About Me
As a young boy my favorite games were what I’ve dubbed ‘atmospheric adventures.’ I reveled in stories where airlocks hissed open to reveal alien vistas, where idiosyncratic characters who spoke witty dialogue faced memorable villains who excelled at every task and never hesitated to escalate a personal vendetta into the threat of cosmic cataclysm. Razputin Aquato or Commander Shepard or Cole Phelps would utilize one of their many abilities, typically some variant of “shoot this guy”, and their epic battles did not center around the moral implications of their actions but more solvable conundrums like “Really? There’s more Chaos Emeralds?”
My love for gaming took a back seat as I ventured into college. The world of film and theater beckoned, and I found myself immersed in a different form of storytelling. I was submerged in the worlds of Hong Sang-Soo and Stanley Kubrick, stories where action tends to be displaced to the realm of talk, and true violence has a destabilizing effect.
During this period, I toyed with being a comedy actor and writer, working as a cast member and staff writer on 'Thursday Nite Live,' a College Emmy-award-winning sketch comedy show at Hofstra University. Across three seasons and 18 episodes, I immersed myself in the collaborative storytelling process of the writers' room, finding creative angles to insert myself into every possible sketch. Nearly a dozen of my scripts found their way to the airwaves, and I relished the opportunity to perform my own sketches, drawing laughter from a live studio audience—an incredible high in its own right. However, a moment of clarity came during a conversation with one of our SNL alumni who explained, "It’s a tough life. You’ve got to want it more than anything else." And I didn't. My passion leaned more toward writing; I appreciated the anonymity it offered and found myself captivated by the process of crafting entire universes, rather than fleeting appearances in one-off gags.
My journey then led me to China, where I became entangled in an ill-fated television drama 'Win the World' (赢天下), once touted as the most expensive show in Chinese history. As the dust settled, I found myself at a consulting firm in Beijing, thrust into a life-changing chapter. Fate had a peculiar twist in store; my tenure coincided with the onset of the COVID-19 pandemic. Locked down far from home, I had ample time for reflection. It was during those solitary months that my love for gaming, once buried beneath dreams of show business, rekindled with a newfound intensity.

********************

## PROBLEM REQUIREMENTS
Continue the About Me text from the point where it stops.

********************

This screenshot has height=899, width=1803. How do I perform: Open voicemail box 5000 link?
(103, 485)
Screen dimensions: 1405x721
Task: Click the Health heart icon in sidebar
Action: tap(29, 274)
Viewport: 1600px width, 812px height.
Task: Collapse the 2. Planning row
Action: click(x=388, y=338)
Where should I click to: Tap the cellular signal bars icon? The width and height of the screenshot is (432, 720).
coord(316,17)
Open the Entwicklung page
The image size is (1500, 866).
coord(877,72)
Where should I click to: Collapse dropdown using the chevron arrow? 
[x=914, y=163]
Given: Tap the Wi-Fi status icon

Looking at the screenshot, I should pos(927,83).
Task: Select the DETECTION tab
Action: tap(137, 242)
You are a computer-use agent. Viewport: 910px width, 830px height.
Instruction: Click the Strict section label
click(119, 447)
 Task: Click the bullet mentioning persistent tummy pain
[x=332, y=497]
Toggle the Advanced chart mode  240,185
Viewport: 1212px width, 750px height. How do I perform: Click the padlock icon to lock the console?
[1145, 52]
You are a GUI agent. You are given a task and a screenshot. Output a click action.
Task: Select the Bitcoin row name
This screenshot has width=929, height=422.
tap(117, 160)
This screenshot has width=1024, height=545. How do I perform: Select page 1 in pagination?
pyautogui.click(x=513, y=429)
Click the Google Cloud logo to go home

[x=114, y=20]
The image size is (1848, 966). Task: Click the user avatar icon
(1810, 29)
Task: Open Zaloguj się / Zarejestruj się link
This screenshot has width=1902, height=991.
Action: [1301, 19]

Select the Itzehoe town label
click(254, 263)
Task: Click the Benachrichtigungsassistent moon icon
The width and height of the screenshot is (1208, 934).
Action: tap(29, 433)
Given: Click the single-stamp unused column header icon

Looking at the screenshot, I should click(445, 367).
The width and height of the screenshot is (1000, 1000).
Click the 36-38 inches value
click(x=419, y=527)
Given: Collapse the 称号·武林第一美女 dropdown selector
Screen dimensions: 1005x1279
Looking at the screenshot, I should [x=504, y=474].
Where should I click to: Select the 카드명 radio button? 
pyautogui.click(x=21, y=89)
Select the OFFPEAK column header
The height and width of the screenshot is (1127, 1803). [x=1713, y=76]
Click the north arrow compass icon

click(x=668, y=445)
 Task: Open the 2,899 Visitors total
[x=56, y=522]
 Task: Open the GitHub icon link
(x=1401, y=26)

********************

## ANSWER TO THIS PROBLEM
Let us pause so I can wax euphoric. Falling out of love with gaming is like falling out of love with life itself. It's a depressing, dark place to be. Luckily, you can rediscover it the same way you discovered it in the first place - by playing and loving games. I was struck by one in particular, ‘Nier: Automata’, how it captured something essential about the human condition through familiar game systems, but in such a creative and thoughtful way that what it accomplished feels plainly original.
That’s not to say there's no conceptual or discursive aspect; the narrative is rich with pop sociology and philosophical depth. What sets it apart is the understanding of video games as a unique medium with their own aesthetic and technical language. Automata's core concept is an open-world RPG about free will and free choice, but it's designed to make you feel powerless and inconsequential as a player. Most games are so fundamentally, perhaps even subconsciously, designed around the idea of succeeding as the player that Automata's deliberate rejection of this dynamic is, in its own way, one of the boldest statements the medium's ever made. It doesn't want to be your power fantasy; it wants to be a world that you inhabit but do not control.
‘Undertale’ and ‘Spec Ops: The Line’ similarly understand how a meta twist is supposed to work in a game (as opposed to film), because it actively makes use of and plays off the audience-participation aspect of gaming to accomplish its goal. What intrigued me the most about these games was examining how different designers approach what exactly they want to "break" in the medium; some are content with simply subverting a standard trope, whereas others are much more interested in taking on the actual, literal "rules" of their art form. It speaks volumes about our relationship with games as consumers and designers, that we're mostly eager to see these norms subverted, rather than challenged in a more basic sense.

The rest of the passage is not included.